Accessibility issues

Whither your cocks, sailor?

My last, feeble muttering in public was about...sad to relate...keeping the boat clean. I suppose a corollary to keeping things clean is to keep them accessible. One of the upsides of owning a custom boat is having no compunctions about sawing or drilling through a non-structural part of the interior to make an access hatch or other “points of egress” to a particular potential trouble spot, like the lowest part of the head hoses, or to making the aft cockpit sole removable to get at the transmission or the stuffing box.
Handy if you'd thought of it. Photo (c) Regina Sailing.

Of course, this demands all sorts of planning and a deep knowledge...and a good record...of what is behind the trim. As fewer cars owners can do minor repairs in their driveways, I would suggest that fewer boat owners know where some of the wire runs, hoses and vent lines actually go in their boats.
This used to be standard practice, even on "cheaper" cruisers. It's easier to do your own.

My experience of proposing such modifications of access is that owners of production boats are quite resistant to cutting holes in their “highly designed” vessels, even though it is newer, often “modular” designs that the most egregious cases of “burying” critical gear occurs.

Clearly labelled and next to a light source. (c) M/V Sea Spirit

A friend of mine thinking of buying a boat a while back had a 2011 Hanse 355 surveyed. The very good surveyor, Wallace Gouk, acting on my friend's tip, found a flexing part of the hull that was unsupported by an untabbed bulkhead. Not a failed tab...a spot never tabbed. A big freaking void I could have put my clown shoe through. Helpfully, it was adjacent about three holes cut for wire and hose runs, further compromising the strength of the bulkhead at that point. And with the Hanse's typically modern production cruiser-style of modular design, it would have been nearly impossible to rectify this issue without cutting out half the cockpit. This boat was lovely to look at and has the clean lines of a good sailer....even as I said at the time (grumpily, because I dislike the majority of production boats I've seen since about 2000) "it annoys me less than most". I got annoyed afresh after seeing some of the pictures from the survey...eek.
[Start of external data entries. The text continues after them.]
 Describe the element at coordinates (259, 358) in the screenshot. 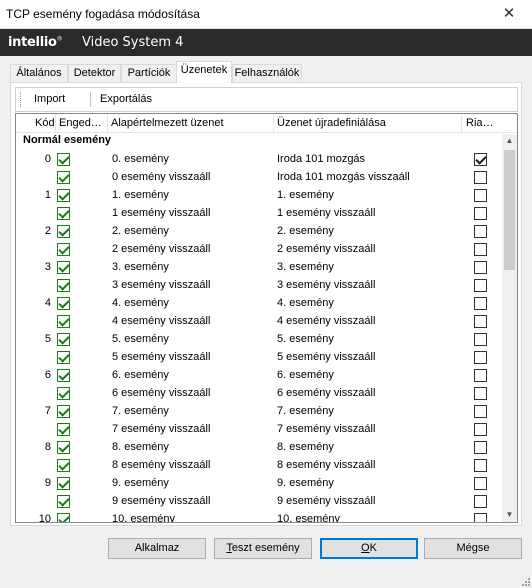

I see `table-row: 5 esemény visszaáll 5 esemény visszaáll` at that location.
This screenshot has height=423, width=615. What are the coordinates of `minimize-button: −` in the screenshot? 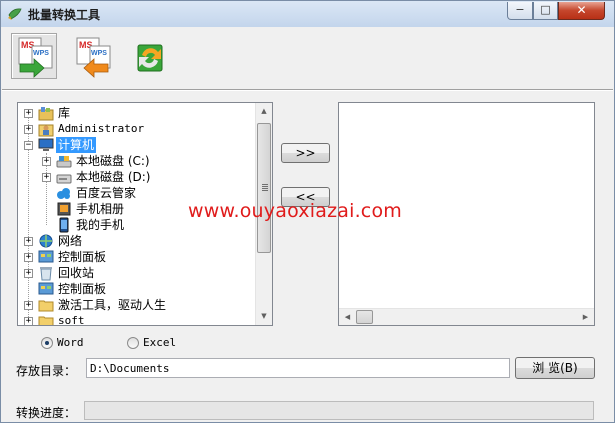 It's located at (520, 11).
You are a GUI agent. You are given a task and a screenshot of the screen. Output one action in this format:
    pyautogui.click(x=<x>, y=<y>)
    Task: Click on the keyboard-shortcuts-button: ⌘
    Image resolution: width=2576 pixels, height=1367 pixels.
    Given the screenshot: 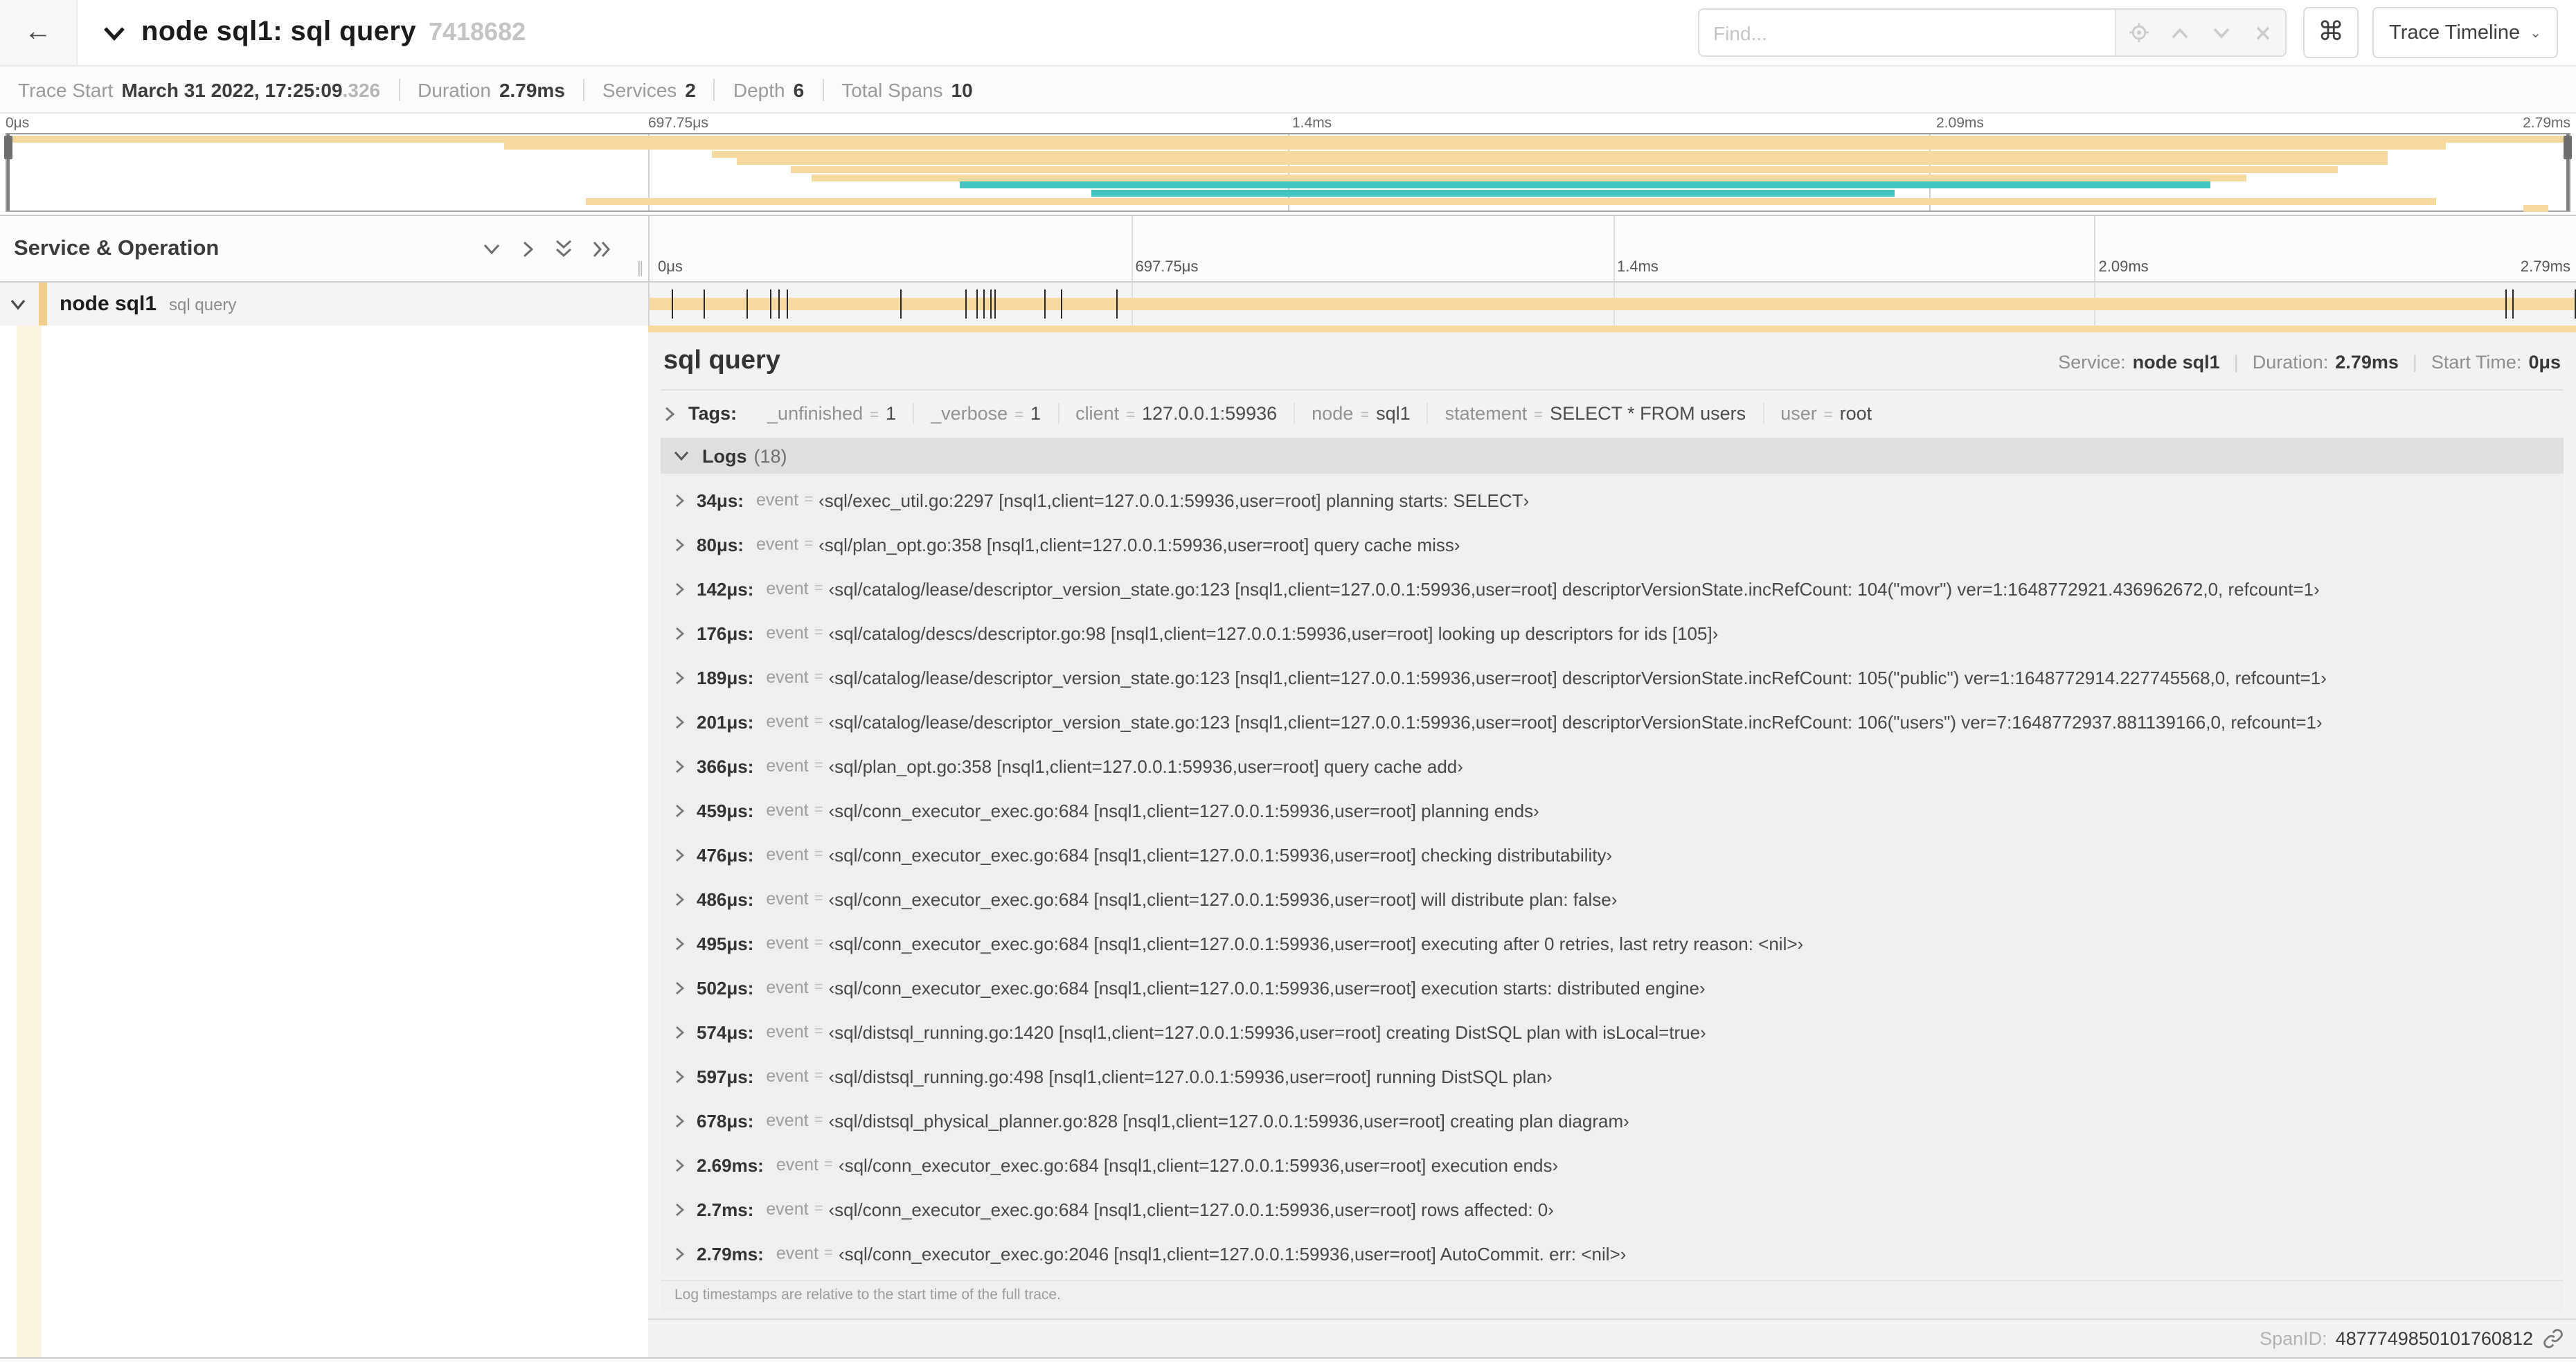 What is the action you would take?
    pyautogui.click(x=2331, y=32)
Expectedly, this issue of "tabbing absence" was a deal-breaker for my friend, who moved on to a much better-built 2002 Dufour 36 Classic. Of course, the guy selling the otherwise reputable Hanse had no clue what a piece of compromised junk the boat he was flogging was,  I would have wagered. My friend, on the other hand, worked for CS in the '80s and is the sort of guy who goes out in 30 knots on Lake Ontario because it used to be common knowledge that wind makes the boat go, and more wind is better, until stuff breaks, and that's probably the skipper's fault for an incomplete knowledge of physics. The baseline assumption is "I am sailing a well-found boat". Or was, once. Our materials science, when it comes to boat construction, seems to be far ahead in certain respects of the actual execution on the factory floor.

I am, with allowances made for crew and conditions, similar in spirit, and not out of some antediluvian machismo, but because it's exhilarating to sail in a stiff breeze and to feel the spray and to play the waves and run through one's hypotheticals should something go wrong.
Condofied to the max. I am unwilling to board such a boat to see what the access situation is.
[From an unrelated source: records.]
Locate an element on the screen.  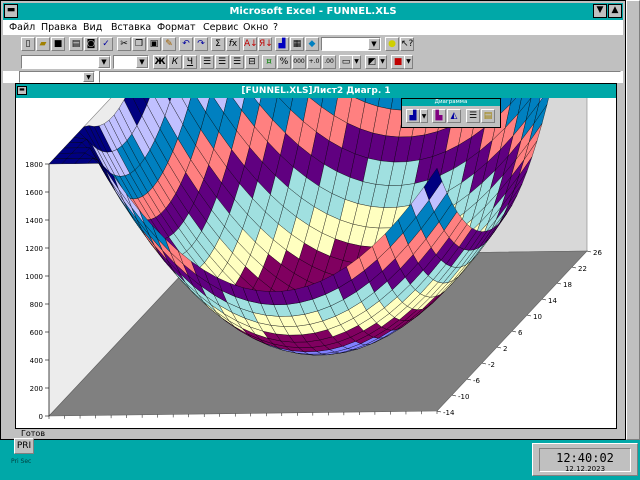
help-button: ↖? is located at coordinates (407, 44).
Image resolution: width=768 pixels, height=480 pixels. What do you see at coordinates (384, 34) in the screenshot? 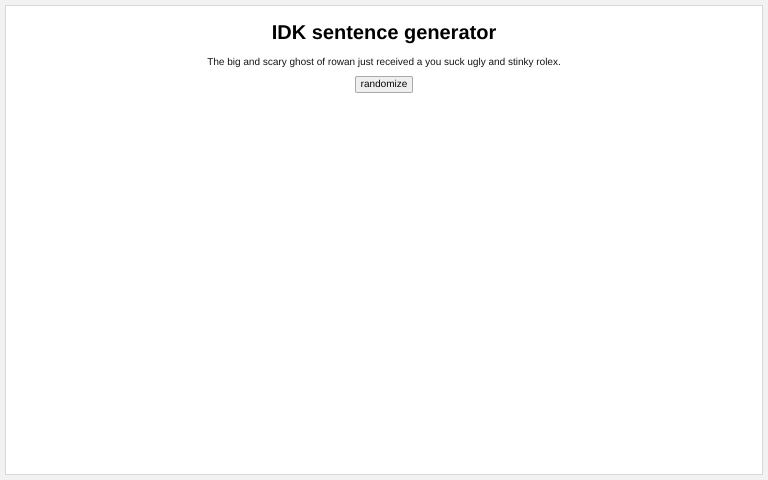
I see `page-title: IDK sentence generator` at bounding box center [384, 34].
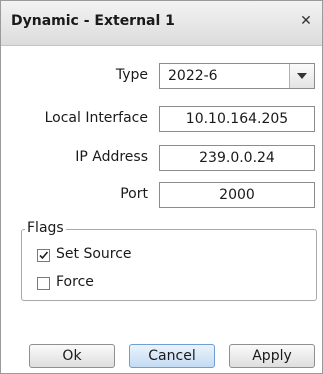 Image resolution: width=323 pixels, height=374 pixels. I want to click on type-select-value: 2022-6, so click(193, 76).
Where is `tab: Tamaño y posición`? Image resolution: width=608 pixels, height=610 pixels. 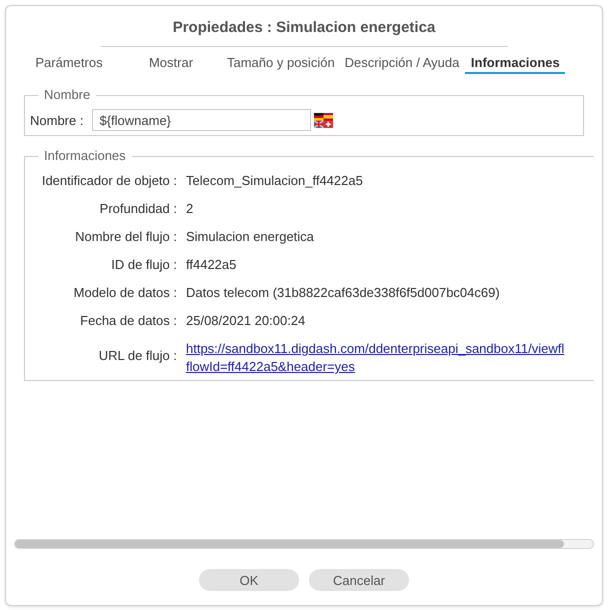
tab: Tamaño y posición is located at coordinates (281, 64).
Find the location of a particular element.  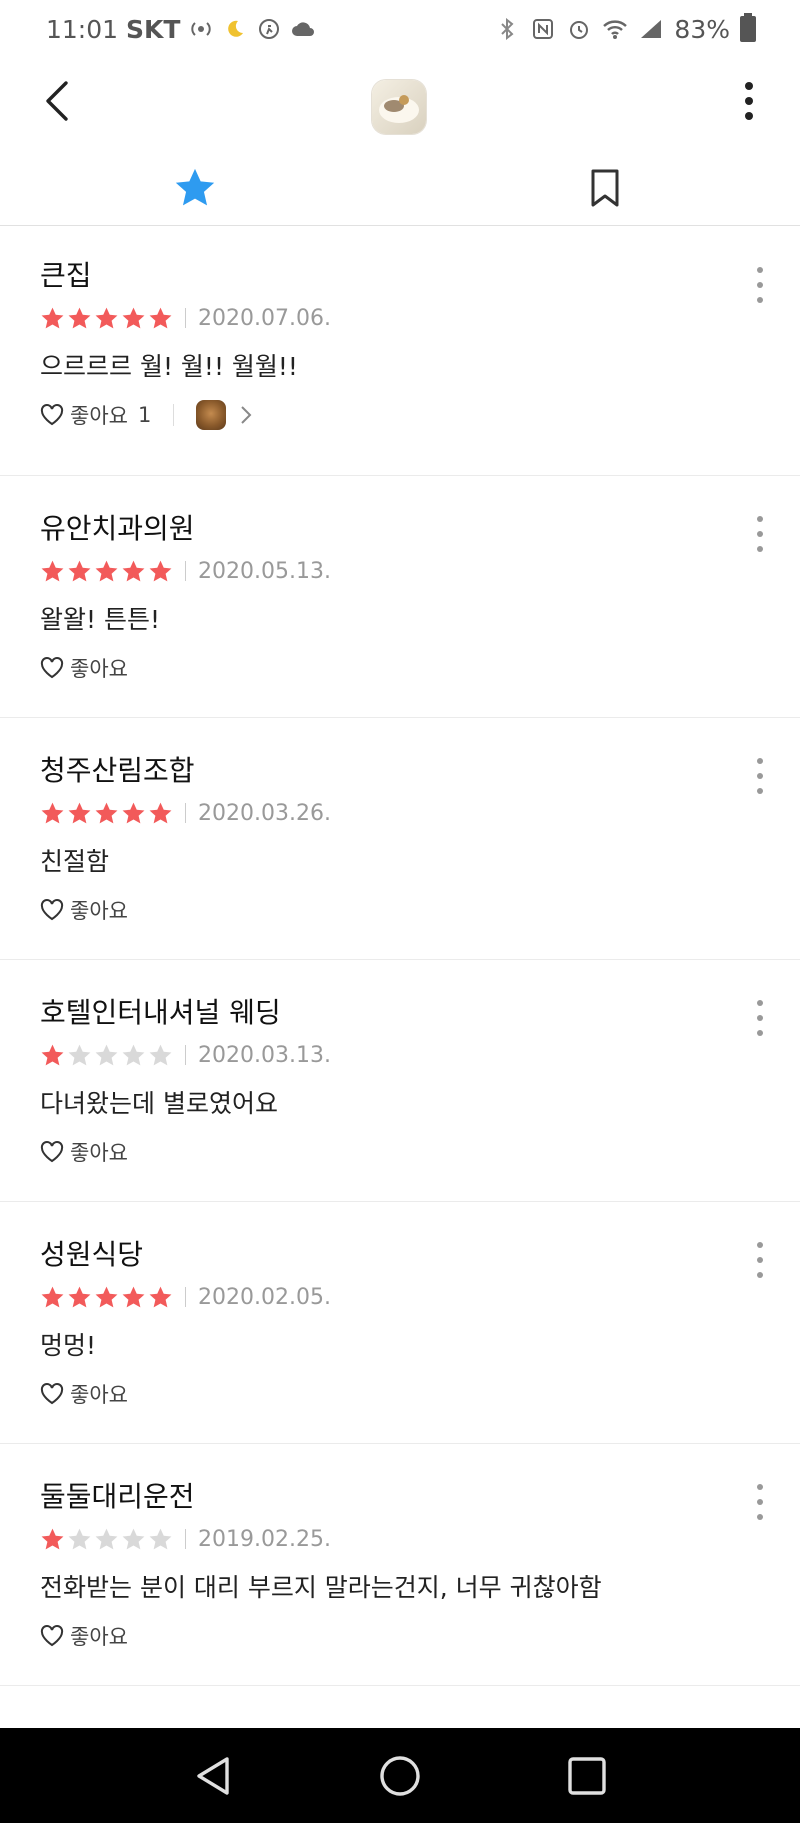

review-item: 성원식당 2020.02.05. 멍멍! 좋아요 is located at coordinates (400, 1323).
My friend who probed the Hanse hadn't sailed for about 25 years when I first took him out  in my Viking 33 a few years ago, and when he saw the high boom of a modern Hunter and asked "should we help them? They've broken the gooseneck and jerry-rigged one higher!", I realized that such is the impression modern boat design can make with a sailor who's been out of the game for some years.
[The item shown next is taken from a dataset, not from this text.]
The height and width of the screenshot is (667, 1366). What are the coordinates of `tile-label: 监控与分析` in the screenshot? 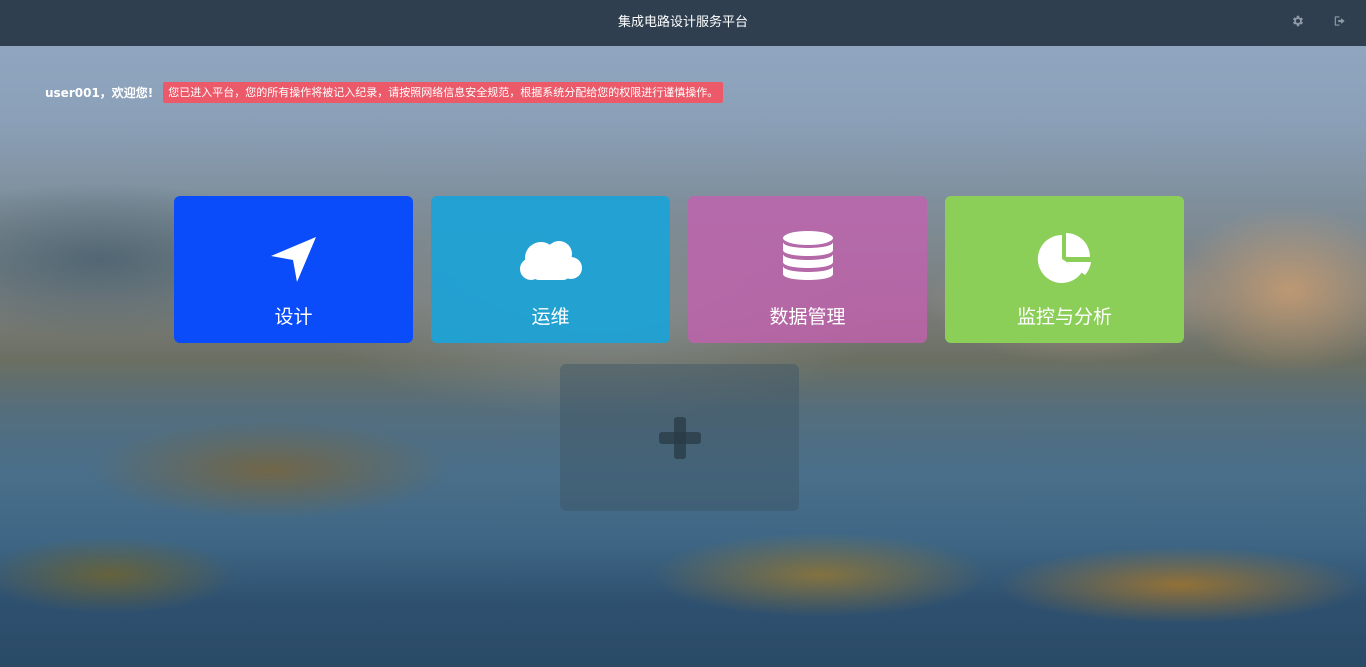 It's located at (1064, 317).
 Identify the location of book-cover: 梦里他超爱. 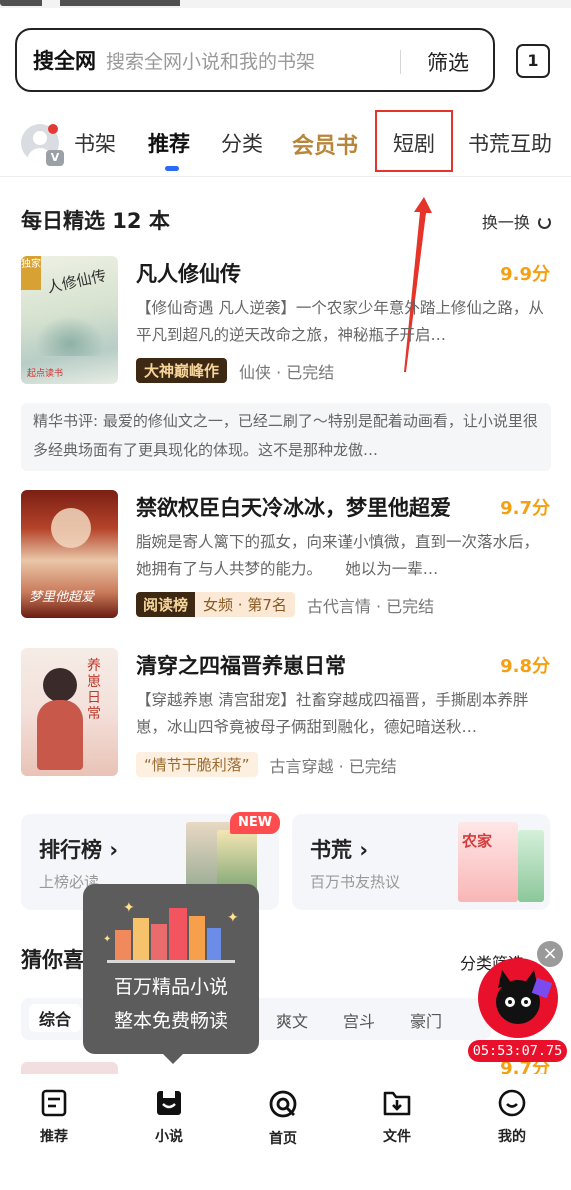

Funny, sad or true? All three, I think. (c) Bill Bishop/The Marine Installer's Rant

Modern boats can appear to be crippled. They can also seem underdocumented, largely inaccessible (who has seen the rudder post?), and products of committees of introverts. Clearly, this is not universal, but it's common enough to make me happy that with a wide-open (in terms of access) custom boat, I can make my own fixes...and even my own mistakes...without too much in the way of hidden and potentially nasty surprises.